■ RAW DATA:

● ● ● ● ●

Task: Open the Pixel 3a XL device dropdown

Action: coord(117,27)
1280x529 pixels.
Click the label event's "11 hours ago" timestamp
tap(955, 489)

● ● ● ● ●

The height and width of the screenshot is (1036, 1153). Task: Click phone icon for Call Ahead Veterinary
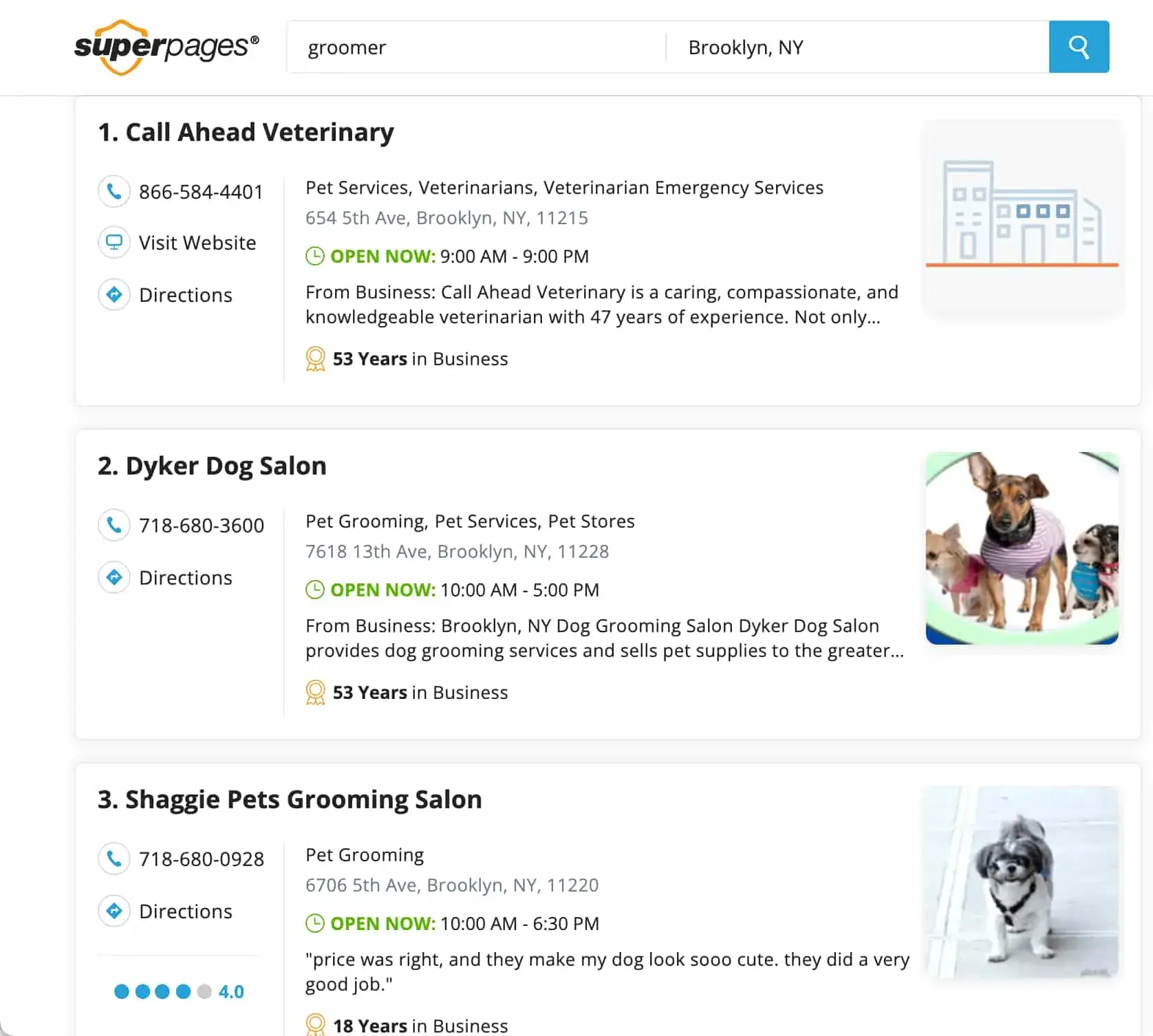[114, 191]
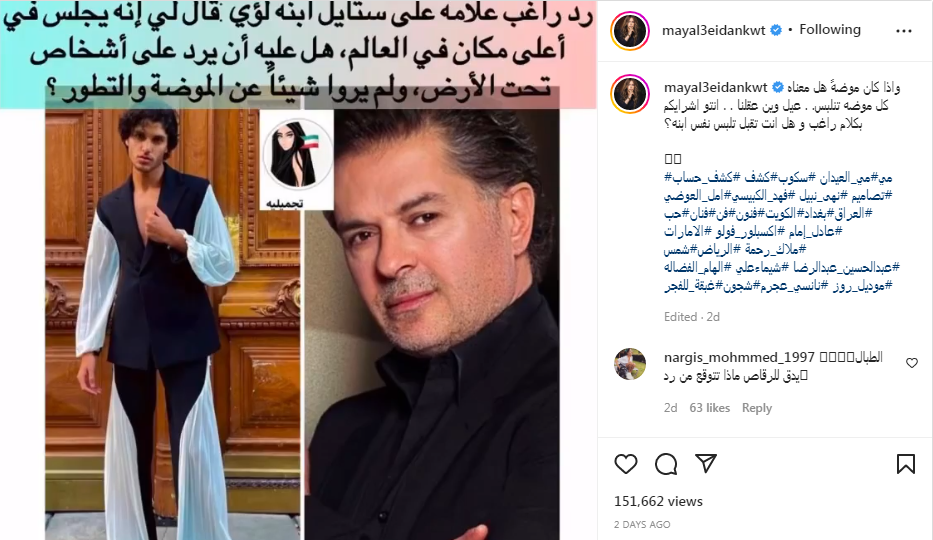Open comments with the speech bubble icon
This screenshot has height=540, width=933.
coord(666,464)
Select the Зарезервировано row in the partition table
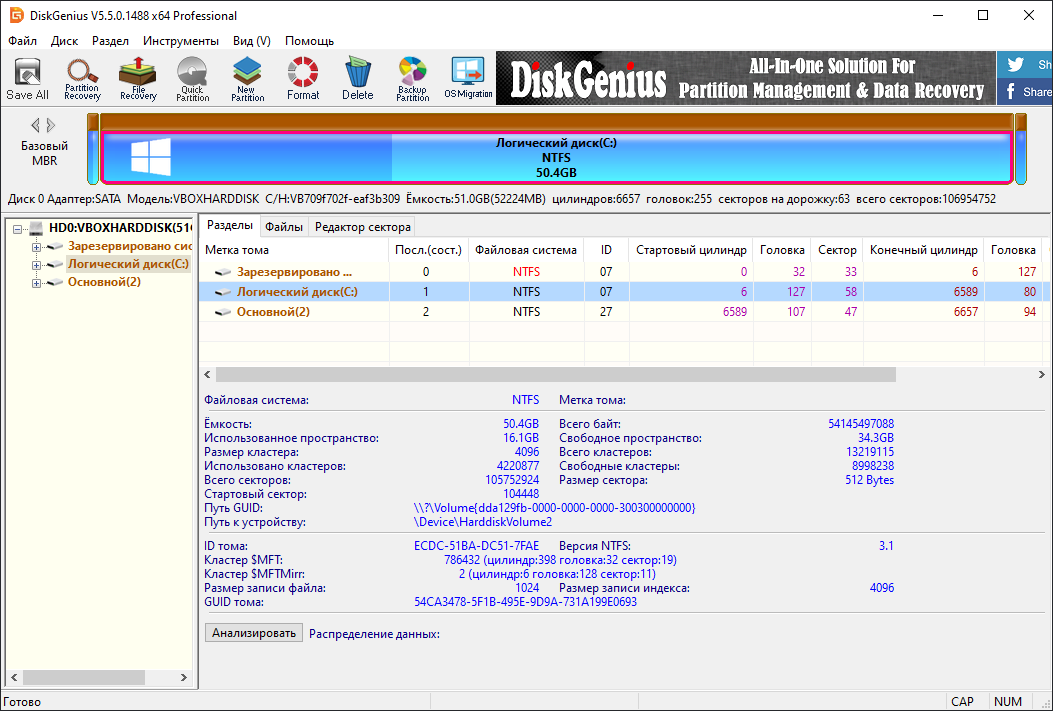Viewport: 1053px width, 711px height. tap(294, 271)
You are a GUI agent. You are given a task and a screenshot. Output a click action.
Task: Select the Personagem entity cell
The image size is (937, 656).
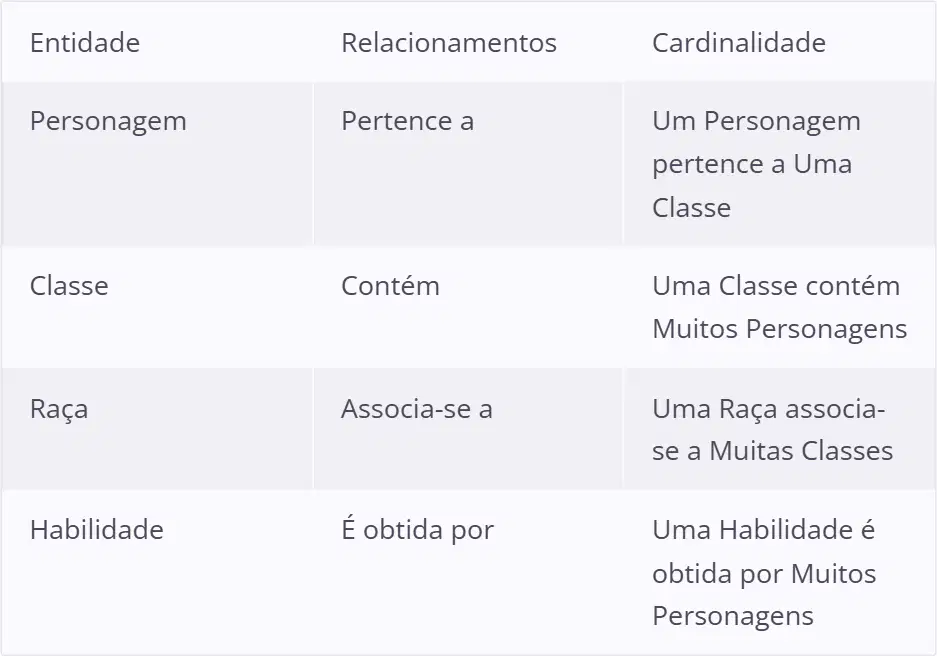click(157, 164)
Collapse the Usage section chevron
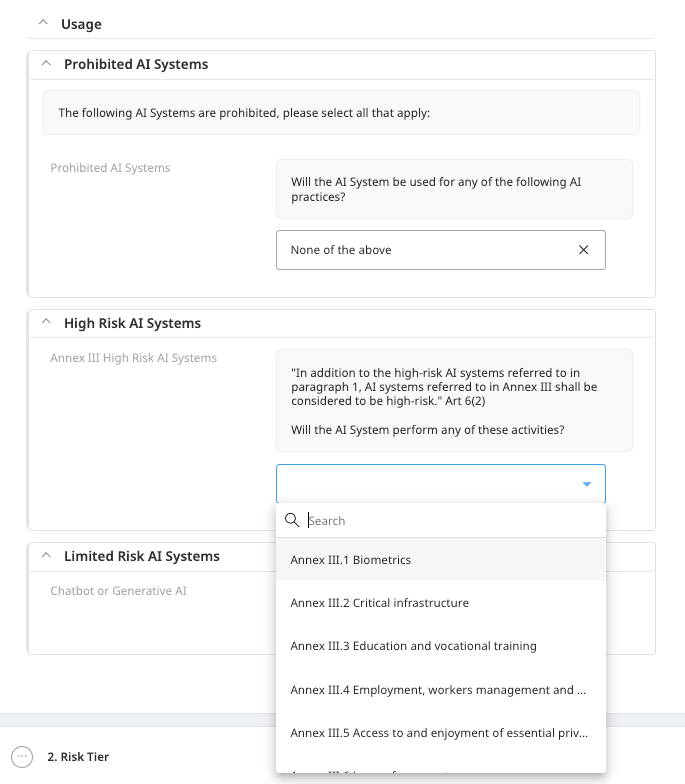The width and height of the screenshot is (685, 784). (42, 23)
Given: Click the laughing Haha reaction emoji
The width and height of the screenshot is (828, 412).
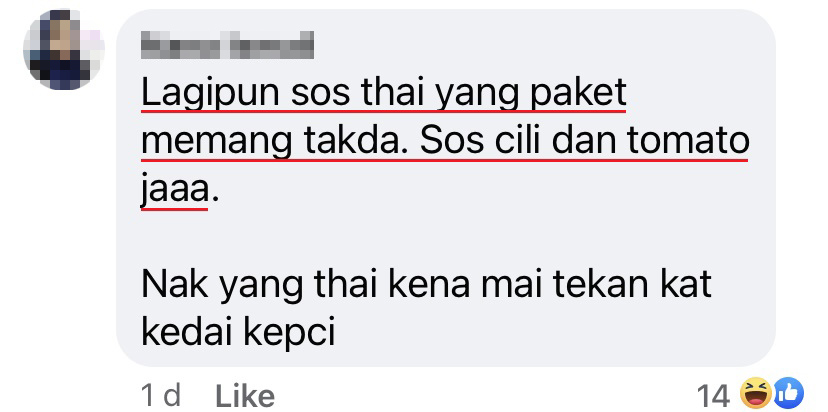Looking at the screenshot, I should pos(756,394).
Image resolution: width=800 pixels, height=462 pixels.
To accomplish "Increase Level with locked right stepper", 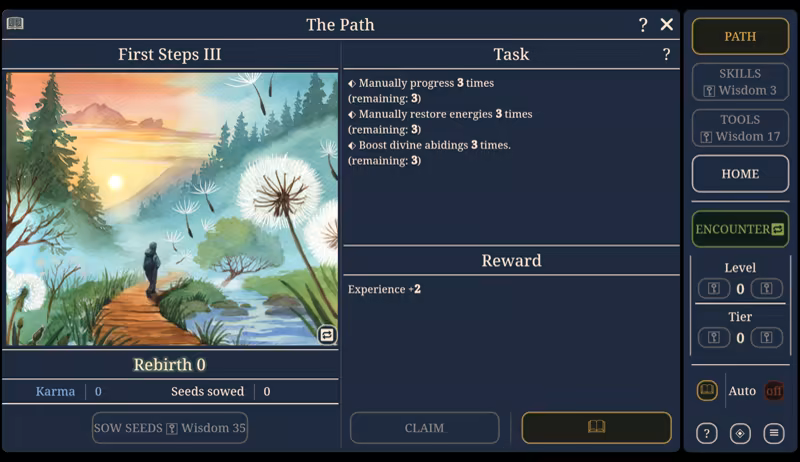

● ● ● ● ●

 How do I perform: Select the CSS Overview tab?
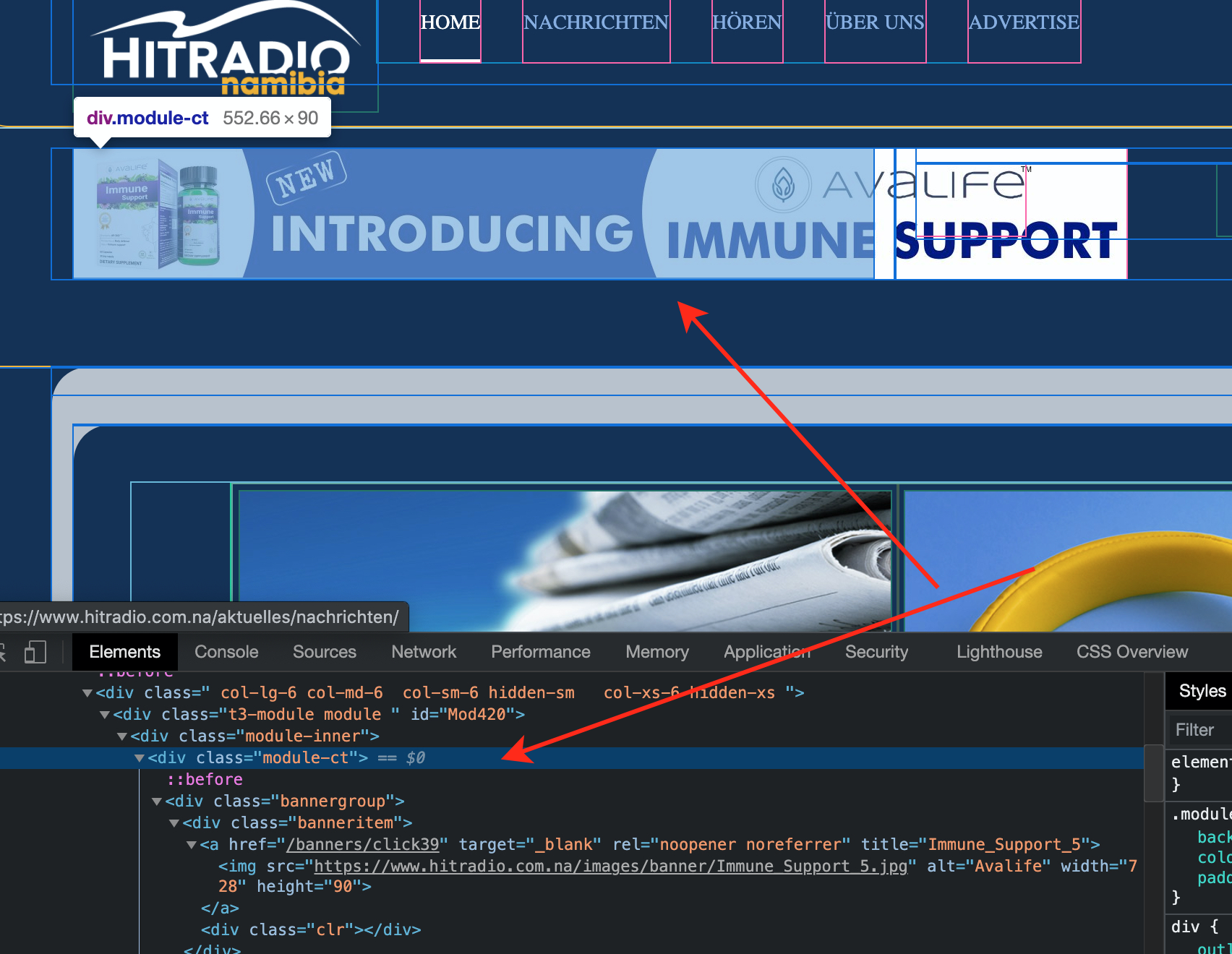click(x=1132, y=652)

● ● ● ● ●

■ WORK TASK: With the pictures removed from your copy, retype the lines above from the one that contains "Given: Click the laughing Haha reaction emoji" through the one that contains "Level with locked", exactly.

■ SOLUTION BELOW:
Given: Click the laughing Haha reaction emoji
The width and height of the screenshot is (828, 412).
Looking at the screenshot, I should pos(756,394).
Image resolution: width=800 pixels, height=462 pixels.
To accomplish "Increase Level with locked right stepper", 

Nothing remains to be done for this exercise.